Estos días de sol y vacaciones escolares la ribera del Arrabal era un festejo, como un Lunes de Aguas al sol adelantado, con corros de jóvenes a sus asuntos y paisanos caminando como si no hubiera un mañana, que igual no lo hay. De ahí cerca, del Teso de la Feria, salía este Miércoles de Ceniza la procesión de las pupilas de la Casa de la Mancebía, dicen las crónicas, para un retiro de cuarenta días y cuarenta noches: su cuarentena. Mientras, el resto del personal se aplicaba en casa en lavarlo todo muy bien para evitar el contagio de la carne y en especial del tocino: “todo lo faz lavar a las sus lavanderas”, dice el Arcipreste de Hita, Juan Ruiz, en “El Libro del Buen Amor”. Hoy nos aplicamos al hidrogel y al sanytol con una devoción extraordinaria, como antes se aplicaban nuestros mayores al abadejo seco y reseco, momificado, para esquivar la carne.

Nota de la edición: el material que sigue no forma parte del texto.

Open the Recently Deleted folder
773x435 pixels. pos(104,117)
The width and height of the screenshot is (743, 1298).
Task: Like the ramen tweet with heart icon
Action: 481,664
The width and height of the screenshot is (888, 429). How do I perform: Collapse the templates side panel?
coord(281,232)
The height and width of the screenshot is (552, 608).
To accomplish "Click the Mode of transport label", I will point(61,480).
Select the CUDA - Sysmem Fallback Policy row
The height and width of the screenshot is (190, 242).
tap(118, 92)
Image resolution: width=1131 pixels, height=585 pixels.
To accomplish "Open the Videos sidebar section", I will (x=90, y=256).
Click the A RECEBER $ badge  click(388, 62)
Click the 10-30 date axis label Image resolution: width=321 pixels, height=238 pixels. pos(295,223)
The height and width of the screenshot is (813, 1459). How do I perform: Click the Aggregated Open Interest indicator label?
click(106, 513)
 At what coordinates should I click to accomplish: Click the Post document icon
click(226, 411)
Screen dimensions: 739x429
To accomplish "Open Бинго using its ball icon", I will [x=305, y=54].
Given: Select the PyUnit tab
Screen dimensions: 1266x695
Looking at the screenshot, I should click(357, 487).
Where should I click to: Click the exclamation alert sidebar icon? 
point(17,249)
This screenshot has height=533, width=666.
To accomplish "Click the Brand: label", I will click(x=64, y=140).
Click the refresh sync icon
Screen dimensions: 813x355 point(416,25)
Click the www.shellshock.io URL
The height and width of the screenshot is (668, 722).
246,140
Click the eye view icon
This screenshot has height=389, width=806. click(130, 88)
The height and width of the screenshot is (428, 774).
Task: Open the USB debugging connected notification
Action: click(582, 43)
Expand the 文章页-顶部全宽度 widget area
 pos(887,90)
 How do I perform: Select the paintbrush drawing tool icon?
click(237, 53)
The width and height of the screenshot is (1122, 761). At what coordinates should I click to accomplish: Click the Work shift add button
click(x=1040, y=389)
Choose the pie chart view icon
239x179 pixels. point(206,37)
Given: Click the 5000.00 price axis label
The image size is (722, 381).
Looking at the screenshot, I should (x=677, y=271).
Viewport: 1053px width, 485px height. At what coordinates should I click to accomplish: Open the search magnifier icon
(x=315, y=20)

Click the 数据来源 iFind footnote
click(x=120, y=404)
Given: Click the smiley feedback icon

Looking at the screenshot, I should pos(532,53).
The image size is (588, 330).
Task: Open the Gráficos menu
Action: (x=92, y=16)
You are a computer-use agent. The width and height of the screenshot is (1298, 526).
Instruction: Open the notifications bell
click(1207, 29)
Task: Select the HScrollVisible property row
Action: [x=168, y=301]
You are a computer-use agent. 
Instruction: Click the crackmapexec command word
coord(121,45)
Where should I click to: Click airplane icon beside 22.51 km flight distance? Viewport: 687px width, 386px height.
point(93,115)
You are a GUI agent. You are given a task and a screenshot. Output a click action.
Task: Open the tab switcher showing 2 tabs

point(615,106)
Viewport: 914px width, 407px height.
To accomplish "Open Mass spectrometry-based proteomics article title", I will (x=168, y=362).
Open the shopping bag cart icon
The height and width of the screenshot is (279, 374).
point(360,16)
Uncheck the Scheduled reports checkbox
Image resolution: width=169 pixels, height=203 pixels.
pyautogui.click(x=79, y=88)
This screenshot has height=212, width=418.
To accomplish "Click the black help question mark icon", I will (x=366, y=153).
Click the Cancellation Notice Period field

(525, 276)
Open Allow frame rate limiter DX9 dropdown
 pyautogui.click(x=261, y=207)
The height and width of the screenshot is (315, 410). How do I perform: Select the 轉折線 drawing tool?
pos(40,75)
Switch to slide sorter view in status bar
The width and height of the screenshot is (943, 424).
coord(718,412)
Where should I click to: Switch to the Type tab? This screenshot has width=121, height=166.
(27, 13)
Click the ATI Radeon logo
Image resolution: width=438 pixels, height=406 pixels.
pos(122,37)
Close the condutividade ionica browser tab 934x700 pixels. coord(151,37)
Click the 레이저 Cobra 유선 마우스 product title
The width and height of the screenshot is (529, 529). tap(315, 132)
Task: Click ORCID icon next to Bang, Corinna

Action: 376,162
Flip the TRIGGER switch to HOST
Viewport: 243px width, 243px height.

La cuaresma con lamprea es menos cuaresma. Esa lamprea que se convierte en estas fechas en estandarte de unas jornadas de “Casa Paca”, donde Germán Hernández las exhibe como si la lamprea fuese el bicho más hermoso del mundo. Y no, la lamprea es sabrosa, exquisita, pero fea como un demonio, como corresponde a un bicho que ha sobrevivido a los dinosaurios. La lamprea encandiló a griegos, romanos y gallegos, como Gonzalo Torrente Ballester, que las inmortalizó en su “Saga/ Fuga de JB”, como Alejandro Dumas lo hizo en “El Conde de Montecristo”, y hoy abduce a los picos exigentes. No conta que el Tormes tuviera lampreas, pero vaya usted a saber. De momento, cuelgo la cuaresmera y pongo el bacalao a remojo para el potaje.